Implement NarrowBackward and CatBackward gradient functions, enabling autograd to propagate gradients through tensor slicing and concatenation. NarrowBackward pads the incoming gradient with zeros to restore the original shape along the narrowed dimension. CatBackward splits the output gradient back into per-input slices using narrow, reversing the concatenation exactly. Export var_narrow and var_cat from the autograd crate root alongside the existing shape op exports.
In CudaGraph::launch, recover from a poisoned mutex rather than panicking, consistent with the existing TrackingAllocator fix. In Storage::as_host_slice_mut, change the receiver from &self to &mut self so the mutable slice borrow is sound — a mutable slice must come from exclusive access to the backing storage.
Add slice_assign to IndexingOps, which copies a source tensor into a contiguous slice of a destination tensor along a given dimension starting at a specified index, returning a new tensor with the region replaced. Implemented natively on all three backends: - CPU: pointer-based kernel that copies dst then overwrites the slice region with src using dispatch_dtype - CUDA: PTX kernel instantiated for all supported dtypes (f32, f64, f16, bf16, i32, i64, fp8_e4m3, fp8_e5m2) via the existing launch_slice_assign launcher - WebGPU: WGSL compute shader generated per dtype (f32, i32, u32) with a SliceAssignParams uniform; get_buffer is widened to pub to support the bind group wiring Expose the operation on Tensor<R> via Tensor::slice_assign for ergonomic use at the call site.
…tives Implement NcclCommunicator wrapping cudarc's nccl::Comm to satisfy the Communicator trait for CUDA multi-GPU workloads.
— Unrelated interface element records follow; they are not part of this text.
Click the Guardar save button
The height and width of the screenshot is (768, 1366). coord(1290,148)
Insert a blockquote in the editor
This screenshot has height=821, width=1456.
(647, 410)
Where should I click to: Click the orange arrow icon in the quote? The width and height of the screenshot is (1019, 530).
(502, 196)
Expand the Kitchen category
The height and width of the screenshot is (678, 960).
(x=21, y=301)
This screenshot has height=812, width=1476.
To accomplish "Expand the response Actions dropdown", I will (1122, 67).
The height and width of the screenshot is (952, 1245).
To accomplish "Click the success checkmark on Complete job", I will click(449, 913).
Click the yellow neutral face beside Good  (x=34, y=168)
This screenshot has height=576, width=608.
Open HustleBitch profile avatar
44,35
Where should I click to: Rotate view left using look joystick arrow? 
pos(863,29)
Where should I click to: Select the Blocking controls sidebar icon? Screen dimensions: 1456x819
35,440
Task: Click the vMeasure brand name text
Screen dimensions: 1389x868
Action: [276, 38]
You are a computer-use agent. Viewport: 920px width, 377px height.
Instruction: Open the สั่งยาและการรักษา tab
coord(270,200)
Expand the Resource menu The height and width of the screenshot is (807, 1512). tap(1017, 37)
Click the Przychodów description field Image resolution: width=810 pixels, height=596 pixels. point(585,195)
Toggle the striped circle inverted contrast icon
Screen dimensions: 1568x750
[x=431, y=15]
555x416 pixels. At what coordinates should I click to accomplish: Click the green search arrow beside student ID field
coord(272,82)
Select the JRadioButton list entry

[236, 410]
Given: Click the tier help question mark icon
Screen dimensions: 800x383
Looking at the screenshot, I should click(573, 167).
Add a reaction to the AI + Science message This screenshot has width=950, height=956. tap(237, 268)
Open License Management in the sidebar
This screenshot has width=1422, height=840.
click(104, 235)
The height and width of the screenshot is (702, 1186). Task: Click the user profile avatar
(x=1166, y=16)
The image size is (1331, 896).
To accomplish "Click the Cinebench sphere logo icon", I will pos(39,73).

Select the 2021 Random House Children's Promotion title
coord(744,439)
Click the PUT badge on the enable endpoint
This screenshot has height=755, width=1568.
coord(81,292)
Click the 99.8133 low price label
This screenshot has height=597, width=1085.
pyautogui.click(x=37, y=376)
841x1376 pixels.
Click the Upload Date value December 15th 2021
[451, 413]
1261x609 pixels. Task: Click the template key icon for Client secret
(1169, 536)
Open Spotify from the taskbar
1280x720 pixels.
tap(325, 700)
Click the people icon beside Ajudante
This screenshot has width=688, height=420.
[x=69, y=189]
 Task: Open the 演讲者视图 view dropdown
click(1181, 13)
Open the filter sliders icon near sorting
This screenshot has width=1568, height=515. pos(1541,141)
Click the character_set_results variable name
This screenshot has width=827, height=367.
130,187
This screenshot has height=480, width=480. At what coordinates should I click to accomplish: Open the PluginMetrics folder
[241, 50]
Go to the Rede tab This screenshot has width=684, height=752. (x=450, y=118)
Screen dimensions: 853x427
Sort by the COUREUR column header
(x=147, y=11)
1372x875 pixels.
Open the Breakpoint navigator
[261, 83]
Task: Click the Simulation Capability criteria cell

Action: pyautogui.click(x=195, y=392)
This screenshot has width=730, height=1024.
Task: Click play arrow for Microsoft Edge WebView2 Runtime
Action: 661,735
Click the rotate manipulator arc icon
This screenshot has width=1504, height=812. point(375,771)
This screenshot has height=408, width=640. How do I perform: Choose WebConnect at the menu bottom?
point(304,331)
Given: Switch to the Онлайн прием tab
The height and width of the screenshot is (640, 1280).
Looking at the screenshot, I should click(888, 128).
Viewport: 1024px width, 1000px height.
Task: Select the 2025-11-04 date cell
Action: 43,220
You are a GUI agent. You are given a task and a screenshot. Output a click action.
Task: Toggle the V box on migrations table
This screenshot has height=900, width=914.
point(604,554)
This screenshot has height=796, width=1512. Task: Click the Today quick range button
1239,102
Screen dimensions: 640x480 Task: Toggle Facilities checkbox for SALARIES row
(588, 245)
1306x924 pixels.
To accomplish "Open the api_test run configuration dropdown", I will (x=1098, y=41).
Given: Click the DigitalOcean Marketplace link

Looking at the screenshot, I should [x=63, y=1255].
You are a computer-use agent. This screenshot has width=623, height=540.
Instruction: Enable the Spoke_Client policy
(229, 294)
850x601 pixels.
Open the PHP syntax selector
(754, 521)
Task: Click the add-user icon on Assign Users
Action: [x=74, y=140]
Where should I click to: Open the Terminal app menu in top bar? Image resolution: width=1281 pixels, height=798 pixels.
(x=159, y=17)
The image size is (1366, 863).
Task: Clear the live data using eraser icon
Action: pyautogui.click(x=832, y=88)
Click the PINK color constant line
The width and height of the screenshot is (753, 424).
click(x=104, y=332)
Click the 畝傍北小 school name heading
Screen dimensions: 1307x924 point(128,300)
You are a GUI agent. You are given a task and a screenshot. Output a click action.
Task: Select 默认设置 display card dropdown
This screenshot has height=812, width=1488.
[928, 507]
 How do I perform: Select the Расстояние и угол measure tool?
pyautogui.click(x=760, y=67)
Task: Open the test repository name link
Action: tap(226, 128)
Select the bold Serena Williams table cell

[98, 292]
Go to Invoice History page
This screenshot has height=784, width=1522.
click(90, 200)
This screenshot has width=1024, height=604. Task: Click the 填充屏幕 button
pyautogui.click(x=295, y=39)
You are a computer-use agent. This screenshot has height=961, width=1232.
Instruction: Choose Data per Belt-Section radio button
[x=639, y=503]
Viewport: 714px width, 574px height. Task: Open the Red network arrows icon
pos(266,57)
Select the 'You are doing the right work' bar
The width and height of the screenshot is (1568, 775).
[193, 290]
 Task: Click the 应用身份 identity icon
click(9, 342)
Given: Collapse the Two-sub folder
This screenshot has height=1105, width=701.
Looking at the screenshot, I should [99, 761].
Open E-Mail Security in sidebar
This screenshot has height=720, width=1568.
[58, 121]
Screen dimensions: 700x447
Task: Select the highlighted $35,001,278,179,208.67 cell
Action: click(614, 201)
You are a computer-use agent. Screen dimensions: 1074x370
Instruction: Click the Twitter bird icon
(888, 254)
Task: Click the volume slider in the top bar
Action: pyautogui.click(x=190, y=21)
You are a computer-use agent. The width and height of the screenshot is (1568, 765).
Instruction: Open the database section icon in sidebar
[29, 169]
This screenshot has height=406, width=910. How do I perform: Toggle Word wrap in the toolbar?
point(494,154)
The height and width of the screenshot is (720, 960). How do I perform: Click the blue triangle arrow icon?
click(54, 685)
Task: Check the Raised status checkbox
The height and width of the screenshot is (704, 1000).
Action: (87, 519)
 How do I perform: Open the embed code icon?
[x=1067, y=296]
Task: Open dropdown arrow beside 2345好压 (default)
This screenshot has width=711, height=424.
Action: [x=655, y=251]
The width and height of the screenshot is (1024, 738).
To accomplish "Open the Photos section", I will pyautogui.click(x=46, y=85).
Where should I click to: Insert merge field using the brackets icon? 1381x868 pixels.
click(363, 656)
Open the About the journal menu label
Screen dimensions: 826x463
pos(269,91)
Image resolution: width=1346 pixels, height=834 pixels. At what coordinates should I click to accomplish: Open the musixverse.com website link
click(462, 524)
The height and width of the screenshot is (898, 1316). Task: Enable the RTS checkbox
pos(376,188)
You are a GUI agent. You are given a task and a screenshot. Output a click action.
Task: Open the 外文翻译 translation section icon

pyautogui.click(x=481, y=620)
Supports all_reduce, broadcast, all_gather, reduce_scatter, send, recv, sync, and barrier. DType dispatch is handled via raw nccl::result FFI to avoid compile-time NcclType generic constraints, covering F32, F64, F16, BF16, FP8E4M3, FP8E5M2, I32, I64, I8, U32, and U8. A new nccl feature flag chains the cuda feature and cudarc's nccl feature behind a single opt-in gate. NcclCommunicator is re-exported from the runtime crate root when the flag is active.
Implement var_rms_norm and var_layer_norm with full gradient support for the autograd system. Both operations use the fused NormalizationOps kernel for the forward pass and compute numerically stable gradients in the backward pass. RMS norm gradients account for the interaction between input and weight via the rstd and x_norm tensors recomputed from saved inputs. Layer norm gradients additionally handle the bias term and subtract the mean of the scaled gradient to satisfy the zero-sum constraint over the normalized dimension. Both var_backward and backward_var paths are implemented, enabling higher-order gradient computation through normalization layers.
Introduce NexarNetCommunicator, which implements the Communicator trait using nexar::SyncClient as the transport layer. This enables inter-node collective operations (allreduce, broadcast, all_gather, reduce_scatter, send, recv, barrier) over QUIC without requiring NCCL or any GPU-specific infrastructure. The implementation is gated behind the nexar feature flag and is intended for CPU-to-CPU inter-node gradient synchronization and tensor parallelism. For intra-node GPU-GPU traffic, NcclCommunicator remains the right choice given NVLink and PCIe bandwidth advantages. DType and ReduceOp mappings cover F32, F64, F16, BF16, integer types, and reject unsupported types with a clear error.
…inter Previously the Tensor API had two pointer accessors: ptr() which returned the raw base storage address, and data_ptr() which returned the offset-adjusted pointer to the first element of the tensor view. This caused widespread confusion where call sites used storage().ptr() instead of data_ptr() and therefore silently operated on the wrong memory address for non-zero-offset views (slices, transposes). Remove data_ptr() and redefine ptr() to always return the offset-adjusted pointer. Update all call sites across ops, runtime helpers, kernels, and sparse operations to use the unified ptr() accessor.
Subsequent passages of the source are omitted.